[Given entries]
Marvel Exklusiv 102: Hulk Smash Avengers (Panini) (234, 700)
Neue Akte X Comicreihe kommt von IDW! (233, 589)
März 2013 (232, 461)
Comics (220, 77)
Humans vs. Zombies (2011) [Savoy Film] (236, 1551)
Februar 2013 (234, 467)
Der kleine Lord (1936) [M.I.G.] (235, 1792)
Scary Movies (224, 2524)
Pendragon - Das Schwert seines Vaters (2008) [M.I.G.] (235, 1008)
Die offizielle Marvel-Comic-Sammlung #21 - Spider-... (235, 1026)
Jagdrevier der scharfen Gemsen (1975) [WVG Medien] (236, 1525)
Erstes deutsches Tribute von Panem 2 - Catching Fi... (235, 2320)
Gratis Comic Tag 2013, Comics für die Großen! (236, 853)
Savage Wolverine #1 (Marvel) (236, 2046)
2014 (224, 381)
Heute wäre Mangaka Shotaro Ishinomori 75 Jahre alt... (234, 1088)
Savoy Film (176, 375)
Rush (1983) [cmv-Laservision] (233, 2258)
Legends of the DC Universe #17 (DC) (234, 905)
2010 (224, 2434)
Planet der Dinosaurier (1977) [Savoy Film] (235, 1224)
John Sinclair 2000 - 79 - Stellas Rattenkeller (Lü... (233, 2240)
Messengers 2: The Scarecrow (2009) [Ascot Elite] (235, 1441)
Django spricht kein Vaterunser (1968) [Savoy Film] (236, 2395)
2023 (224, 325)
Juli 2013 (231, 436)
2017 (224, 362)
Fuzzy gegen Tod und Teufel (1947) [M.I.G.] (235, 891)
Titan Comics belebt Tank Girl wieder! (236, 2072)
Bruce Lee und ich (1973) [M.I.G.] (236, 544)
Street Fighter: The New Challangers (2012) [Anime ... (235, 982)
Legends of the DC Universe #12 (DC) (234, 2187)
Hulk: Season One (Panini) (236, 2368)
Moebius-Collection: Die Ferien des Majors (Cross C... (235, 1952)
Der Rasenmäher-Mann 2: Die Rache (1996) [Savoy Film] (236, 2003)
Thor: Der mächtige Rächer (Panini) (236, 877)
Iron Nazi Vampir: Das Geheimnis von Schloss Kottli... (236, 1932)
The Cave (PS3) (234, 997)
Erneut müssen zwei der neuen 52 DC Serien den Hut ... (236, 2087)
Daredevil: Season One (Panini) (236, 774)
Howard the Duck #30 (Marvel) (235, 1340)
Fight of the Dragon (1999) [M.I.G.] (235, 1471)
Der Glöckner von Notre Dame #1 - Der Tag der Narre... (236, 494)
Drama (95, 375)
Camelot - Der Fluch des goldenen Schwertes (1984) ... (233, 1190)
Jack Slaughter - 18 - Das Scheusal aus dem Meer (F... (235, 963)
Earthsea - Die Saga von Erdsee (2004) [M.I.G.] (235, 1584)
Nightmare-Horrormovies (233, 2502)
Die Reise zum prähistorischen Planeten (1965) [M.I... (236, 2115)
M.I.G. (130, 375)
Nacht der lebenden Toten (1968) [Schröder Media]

[Exercise objective] The material is to be written out again in full, with no word altered.

[Exercise output]
Marvel Exklusiv 102: Hulk Smash Avengers (Panini) (234, 700)
Neue Akte X Comicreihe kommt von IDW! (233, 589)
März 2013 (232, 461)
Comics (220, 77)
Humans vs. Zombies (2011) [Savoy Film] (236, 1551)
Februar 2013 (234, 467)
Der kleine Lord (1936) [M.I.G.] (235, 1792)
Scary Movies (224, 2524)
Pendragon - Das Schwert seines Vaters (2008) [M.I.G.] (235, 1008)
Die offizielle Marvel-Comic-Sammlung #21 - Spider-... (235, 1026)
Jagdrevier der scharfen Gemsen (1975) [WVG Medien] (236, 1525)
Erstes deutsches Tribute von Panem 2 - Catching Fi... (235, 2320)
Gratis Comic Tag 2013, Comics für die Großen! (236, 853)
Savage Wolverine #1 (Marvel) (236, 2046)
2014 (224, 381)
Heute wäre Mangaka Shotaro Ishinomori 75 Jahre alt... (234, 1088)
Savoy Film (176, 375)
Rush (1983) [cmv-Laservision] (233, 2258)
Legends of the DC Universe #17 (DC) (234, 905)
2010 (224, 2434)
Planet der Dinosaurier (1977) [Savoy Film] (235, 1224)
John Sinclair 2000 - 79 - Stellas Rattenkeller (Lü... (233, 2240)
Messengers 2: The Scarecrow (2009) [Ascot Elite] (235, 1441)
Django spricht kein Vaterunser (1968) [Savoy Film] (236, 2395)
2023 (224, 325)
Juli 2013 (231, 436)
2017 (224, 362)
Fuzzy gegen Tod und Teufel (1947) [M.I.G.] (235, 891)
Titan Comics belebt Tank Girl wieder! (236, 2072)
Bruce Lee und ich (1973) [M.I.G.] (236, 544)
Street Fighter: The New Challangers (2012) [Anime ... (235, 982)
Legends of the DC Universe #12 (DC) (234, 2187)
Hulk: Season One (Panini) (236, 2368)
Moebius-Collection: Die Ferien des Majors (Cross C... (235, 1952)
Der Rasenmäher-Mann 2: Die Rache (1996) [Savoy Film] (236, 2003)
Thor: Der mächtige Rächer (Panini) (236, 877)
Iron Nazi Vampir: Das Geheimnis von Schloss Kottli... (236, 1932)
The Cave (PS3) (234, 997)
Erneut müssen zwei der neuen 52 DC Serien den Hut ... (236, 2087)
Daredevil: Season One (Panini) (236, 774)
Howard the Duck #30 (Marvel) (235, 1340)
Fight of the Dragon (1999) [M.I.G.] (235, 1471)
Der Glöckner von Notre Dame #1 - Der Tag der Narre... (236, 494)
Drama (95, 375)
Camelot - Der Fluch des goldenen Schwertes (1984) ... (233, 1190)
Jack Slaughter - 18 - Das Scheusal aus dem Meer (F... (235, 963)
Earthsea - Die Saga von Erdsee (2004) [M.I.G.] (235, 1584)
Nightmare-Horrormovies (233, 2502)
Die Reise zum prähistorischen Planeten (1965) [M.I... (236, 2115)
M.I.G. (130, 375)
Nacht der lebenden Toten (1968) [Schröder Media]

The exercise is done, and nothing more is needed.